** GIVEN PROBLEM A **
Can you reproduce the rows word for word, starting with the line that contains "will (29, 146)." and going on through the final line of the rows?

** TEXT **
16 Neb. 699 | Neb. | 1884
The defendant in error obtained a judgment at law against the plaintiff in error in the district court of Platte county, caused execution to issue thereon, levied the same on the real estate of plaintiff in error, and caused the same to be sold by the sheriff to satisfy said execution. The said sale was confirmed by the district court, and the cause is brought to this court for alleged error on the part of the district court in the said order of confirmation.
It appears from the bill of exceptions that upon the hearing of the motion to confirm said sale, counsel appeared
It further appears that pending the said proceeding of confirmation, counsel also appeared on behalf of Otto Kuhn, the husband of the said Rosina Kuhn, who, upon affidavits filed therein in support thereof, moved to be made a party to the said suit and to be allowed to defend the same in the name .of himself and wife. This was denied. And thereupon counsel appearing, as well for the said defendant as for said husband, moved the court to set aside the sale in said cause for the following reasons:
1. Because the judgment, order of sale, and notice are not against Rosina Kuhn but against Rosina Koons.
2. Because execution upon which said property was sold was not issued against Rosina Kuhn.
3. Because affidavit of publication of property for sale under execution1 in above cause shows that notice of sale was published in “ Columbus Democrat,” while the return of the sheriff shows notice was published in “The Democrat.”
4. Because when the claim, upon which the above action is based and judgment taken, was allowed, and at all times since, Rosina Kuhn was fraudulently kept out of the court by reasbn of her insanity and the influence of Eliza Phillips.
5. That your applicant believes that there is a conspiracy to rob and defraud Rosina Kuhn, and that said Fred H. Kilmer is reaping advantage of said conspiracy.
6. That it was well known in Columbus, Nebraska, that Rosina Kuhn was of unsound mind at the time that said summons in above entitled action was served upon defendant, that such fact was well known when judgment was taken and when execution was levied, and when the property was sold.
The attention of the court was not called to the alleged insanity of the defendant,.nor was any application made for the appointment of a guardian ad litem until after the rendition of the judgment, the levy of the execution, and sale of the property. So that had the court appointed such guardian the moment that its attention was called to the matter, such guardian could have done nothing towards protecting the defendant against the judgment of the plaintiff.

** GIVEN PROBLEM B **
Answer these questions from the court opinion above:
(i) In which county's district court was the judgment obtained?
(ii) How is Otto Kuhn related to Rosina Kuhn?
(iii) According to the third reason for setting aside the sale, in which newspaper does the affidavit of publication show the notice of sale was published?

** SOURCE MATERIAL **
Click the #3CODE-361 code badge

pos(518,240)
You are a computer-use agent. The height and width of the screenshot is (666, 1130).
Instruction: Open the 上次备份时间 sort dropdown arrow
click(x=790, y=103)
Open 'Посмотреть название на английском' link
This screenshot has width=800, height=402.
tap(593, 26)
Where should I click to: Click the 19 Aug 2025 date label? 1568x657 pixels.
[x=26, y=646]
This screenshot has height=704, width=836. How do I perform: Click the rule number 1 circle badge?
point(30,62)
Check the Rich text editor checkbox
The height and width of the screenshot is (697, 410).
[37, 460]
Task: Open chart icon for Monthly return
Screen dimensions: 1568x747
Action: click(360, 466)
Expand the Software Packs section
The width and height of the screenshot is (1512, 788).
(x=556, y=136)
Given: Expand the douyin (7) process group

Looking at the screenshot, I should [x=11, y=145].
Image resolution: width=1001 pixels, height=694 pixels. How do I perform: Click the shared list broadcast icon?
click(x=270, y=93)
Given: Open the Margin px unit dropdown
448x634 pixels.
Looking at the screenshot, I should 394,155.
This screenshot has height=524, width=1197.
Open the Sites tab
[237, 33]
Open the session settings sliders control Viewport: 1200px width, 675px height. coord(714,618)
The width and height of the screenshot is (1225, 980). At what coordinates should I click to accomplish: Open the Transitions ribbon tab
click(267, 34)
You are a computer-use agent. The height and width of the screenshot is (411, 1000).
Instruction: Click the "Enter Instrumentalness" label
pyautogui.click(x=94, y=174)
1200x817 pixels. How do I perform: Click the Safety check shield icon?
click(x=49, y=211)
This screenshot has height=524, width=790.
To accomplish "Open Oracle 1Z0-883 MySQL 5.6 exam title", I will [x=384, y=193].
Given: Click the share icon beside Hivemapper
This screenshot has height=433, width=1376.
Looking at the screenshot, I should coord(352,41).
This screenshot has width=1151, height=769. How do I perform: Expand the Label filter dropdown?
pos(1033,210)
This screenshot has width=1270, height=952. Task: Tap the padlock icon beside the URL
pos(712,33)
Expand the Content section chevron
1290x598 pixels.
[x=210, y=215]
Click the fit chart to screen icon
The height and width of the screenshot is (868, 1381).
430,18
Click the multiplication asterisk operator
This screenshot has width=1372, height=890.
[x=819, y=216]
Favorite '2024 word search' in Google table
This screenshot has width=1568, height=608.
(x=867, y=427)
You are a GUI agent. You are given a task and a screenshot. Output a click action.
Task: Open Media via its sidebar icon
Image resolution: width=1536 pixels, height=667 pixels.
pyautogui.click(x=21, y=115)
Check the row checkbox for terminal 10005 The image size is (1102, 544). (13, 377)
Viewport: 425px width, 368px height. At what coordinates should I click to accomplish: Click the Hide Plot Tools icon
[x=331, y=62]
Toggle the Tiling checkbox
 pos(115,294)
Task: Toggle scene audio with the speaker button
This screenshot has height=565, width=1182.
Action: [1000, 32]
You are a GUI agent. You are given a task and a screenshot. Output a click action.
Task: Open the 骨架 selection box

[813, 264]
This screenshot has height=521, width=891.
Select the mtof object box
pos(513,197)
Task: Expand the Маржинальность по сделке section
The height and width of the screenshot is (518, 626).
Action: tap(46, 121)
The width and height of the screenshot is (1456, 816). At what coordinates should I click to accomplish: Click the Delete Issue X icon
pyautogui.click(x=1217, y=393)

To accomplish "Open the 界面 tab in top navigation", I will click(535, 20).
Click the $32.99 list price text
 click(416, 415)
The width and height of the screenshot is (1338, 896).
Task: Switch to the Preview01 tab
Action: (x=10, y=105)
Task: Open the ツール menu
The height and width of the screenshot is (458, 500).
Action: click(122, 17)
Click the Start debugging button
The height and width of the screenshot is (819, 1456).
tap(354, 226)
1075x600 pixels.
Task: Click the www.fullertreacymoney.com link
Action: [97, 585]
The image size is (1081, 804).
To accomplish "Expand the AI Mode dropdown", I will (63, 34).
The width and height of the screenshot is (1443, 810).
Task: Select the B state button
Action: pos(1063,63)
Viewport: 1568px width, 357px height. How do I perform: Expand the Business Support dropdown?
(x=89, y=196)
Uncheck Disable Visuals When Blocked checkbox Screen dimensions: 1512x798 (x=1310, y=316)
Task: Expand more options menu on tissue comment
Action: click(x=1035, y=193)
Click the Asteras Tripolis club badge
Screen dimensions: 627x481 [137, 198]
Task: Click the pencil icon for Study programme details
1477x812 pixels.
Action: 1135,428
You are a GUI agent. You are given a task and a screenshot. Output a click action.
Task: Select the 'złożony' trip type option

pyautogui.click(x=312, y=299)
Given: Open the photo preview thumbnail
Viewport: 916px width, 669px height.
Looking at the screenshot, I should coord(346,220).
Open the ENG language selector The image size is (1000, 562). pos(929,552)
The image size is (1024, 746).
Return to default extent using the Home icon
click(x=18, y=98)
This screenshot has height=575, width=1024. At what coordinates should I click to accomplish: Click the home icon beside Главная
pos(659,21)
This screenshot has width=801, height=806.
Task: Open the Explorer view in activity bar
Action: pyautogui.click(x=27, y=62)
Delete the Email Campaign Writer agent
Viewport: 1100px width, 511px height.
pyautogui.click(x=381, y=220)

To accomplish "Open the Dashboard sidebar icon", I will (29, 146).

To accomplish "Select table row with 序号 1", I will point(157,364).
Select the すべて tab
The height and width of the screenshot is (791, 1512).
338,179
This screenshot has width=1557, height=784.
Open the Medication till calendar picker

** COMPLETE ANSWER A **
To accomplish "Open the Dashboard sidebar icon", I will (29, 146).

To accomplish "Select table row with 序号 1", I will point(157,364).
Select the すべて tab
The height and width of the screenshot is (791, 1512).
338,179
This screenshot has width=1557, height=784.
Open the Medication till calendar picker

** COMPLETE ANSWER B **
(i) Platte county
(ii) He is her husband.
(iii) The "Columbus Democrat"